O movimento é dialético uma vez que ―o homem, como sujeito coletivo, pode desempenhar um papel ativo e modificador da realidade, pois é em igual medida produto das determinações sociais e produtor, pelas relações de trabalho, das próprias condições de existência.‖ (SABEL, 2006, p. 44). A abordagem dialética admite a influência da natureza sobre o homem, assim como a capacidade de ele agir sobre ela e modificá-la, criando novas condições naturais para a sua existência (VIGOTSKI, 2007). Trata-se de um movimento dialético, uma vez que assim como as ondas do mar vão e voltam e o mar nem a praia são os mesmos, a consciência e as condições sociais e culturais, transformam o interno e o externo continuamente. Nessa metáfora, a escola poderia ser pensada como potencializadora das marés, uma vez que traz os meios que modificam os sujeitos e o mundo vivido. O homem transforma a natureza e a si próprio como parte dessa natureza (PINO, 2000). Tais transformações se devem, sobretudo, à significação e transmissão cultural, dessa forma o desenvolvimento cultural humano é sempre exponencial diante do desenvolvimento biológico. Vigotski desenvolveu uma abordagem que supera o dualismo entre interno e externo, individual e social, natureza e cultura.

Embora a transmissão cultural ocorra por meio das interações sociais, cultura não é sinônimo de entorno social imediato. ―Para muito além de algo local, regional, específico e etc., a cultura é traço da universalidade humana, produto da prática histórico social dos homens‖ (MARTINS; RABATINI, 2011, p. 357). Cultura implica a construção compartilhada de sentidos e significados, de maneira que a validação, manutenção e recriação cultural estão atreladas à significação pelo outro. O desenvolvimento humano é um processo paradoxo: se por um lado a criança, diferente de outras espécies, ―depende totalmente de organismos imensamente mais experientes que ela; por outro lado, ela colhe os benefícios de um contexto ótimo e socialmente desenvolvido para o aprendizado.‖ (VIGOTSKI, 2007, p.166). As condições de sobrevivência, necessárias para o seu desenvolvimento, promovem interações com os outros, e assim também com a cultura; a qualidade dessas interações é que vai definir o desenvolvimento das capacidades especificamente humanas.

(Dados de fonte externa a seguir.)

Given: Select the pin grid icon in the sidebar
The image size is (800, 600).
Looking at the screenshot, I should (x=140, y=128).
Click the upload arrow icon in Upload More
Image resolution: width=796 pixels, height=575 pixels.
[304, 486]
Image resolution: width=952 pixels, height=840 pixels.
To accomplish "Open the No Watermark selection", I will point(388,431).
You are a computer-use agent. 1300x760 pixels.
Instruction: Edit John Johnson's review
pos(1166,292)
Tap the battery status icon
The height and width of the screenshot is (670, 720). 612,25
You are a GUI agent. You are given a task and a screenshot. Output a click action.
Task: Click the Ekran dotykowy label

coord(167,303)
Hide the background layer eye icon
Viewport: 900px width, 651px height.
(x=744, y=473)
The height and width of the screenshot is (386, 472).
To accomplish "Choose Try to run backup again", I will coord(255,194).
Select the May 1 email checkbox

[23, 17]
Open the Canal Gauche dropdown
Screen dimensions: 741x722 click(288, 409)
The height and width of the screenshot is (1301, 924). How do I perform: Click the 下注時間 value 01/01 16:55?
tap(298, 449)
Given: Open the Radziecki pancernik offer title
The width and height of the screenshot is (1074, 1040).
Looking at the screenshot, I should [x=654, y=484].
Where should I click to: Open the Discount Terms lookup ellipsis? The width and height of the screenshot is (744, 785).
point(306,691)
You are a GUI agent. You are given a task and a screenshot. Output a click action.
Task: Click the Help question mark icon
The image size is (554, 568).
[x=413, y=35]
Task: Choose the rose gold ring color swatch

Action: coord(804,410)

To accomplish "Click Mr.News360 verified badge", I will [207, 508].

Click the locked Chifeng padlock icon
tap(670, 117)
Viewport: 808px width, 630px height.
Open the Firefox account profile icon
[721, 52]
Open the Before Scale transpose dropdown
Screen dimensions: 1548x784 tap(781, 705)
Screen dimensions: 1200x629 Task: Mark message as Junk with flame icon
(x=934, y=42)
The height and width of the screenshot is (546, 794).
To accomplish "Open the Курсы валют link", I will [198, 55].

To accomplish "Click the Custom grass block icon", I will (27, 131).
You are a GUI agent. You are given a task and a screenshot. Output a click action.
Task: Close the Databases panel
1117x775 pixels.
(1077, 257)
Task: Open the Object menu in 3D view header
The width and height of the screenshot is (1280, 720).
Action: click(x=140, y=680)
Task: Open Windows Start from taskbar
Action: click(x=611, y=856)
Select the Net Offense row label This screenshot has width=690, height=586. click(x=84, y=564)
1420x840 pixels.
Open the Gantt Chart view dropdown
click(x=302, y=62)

Os instrumentos do pensamento, que são os conceitos pelos quais se entende a realidade, se transformam historicamente dando origem a novas estruturas mentais, as quais não são algo universal e eterno (VIGOTSKI, 2007). Os indivíduos da espécie participam ativamente do próprio aprendizado e da produção e reconstrução das suas condições de existência. A transformação e recriação social e cultural do meio remetem à importância da escola na seleção e síntese da cultura que será perpassada e na qualidade da sua ressignificação pelas novas gerações.

Admite-se hoje que o conhecimento constitui a mente e o pensamento dos sujeitos em um processo continuado e permanente. Isso possibilita que cada membro da sociedade participe com responsabilidade na criação/recriação de seu meio, modificando e retificando decisões tomadas equivocadamente. A mente do sujeito nunca está pronta, é elástica, pode modificar-se constantemente na interação social e cultural. (MALDANER, 1999, p. 290).

Sendo assim, a função da Educação Escolar Básica pode ser pensada no sentido de proporcionar oportunidades para que cada indivíduo tenha acesso à cultura histórica e, com isso, se constitua membro ativo e participante na sua recriação com vistas à melhor qualidade de vida para todos. Isso me leva a fazer a seguinte proposição: A Educação Escolar Básica de Qualidade orienta e organiza o acesso sistemático e intencional à tradição cultural, o que possibilita com que cada sujeito participe com responsabilidade na recriação da sociedade e da cultura, ao mesmo tempo em que produz outras condições que passam a constituí-lo e transformá-lo, tendo em vista a materialidade e historicidade dialética da sua existência.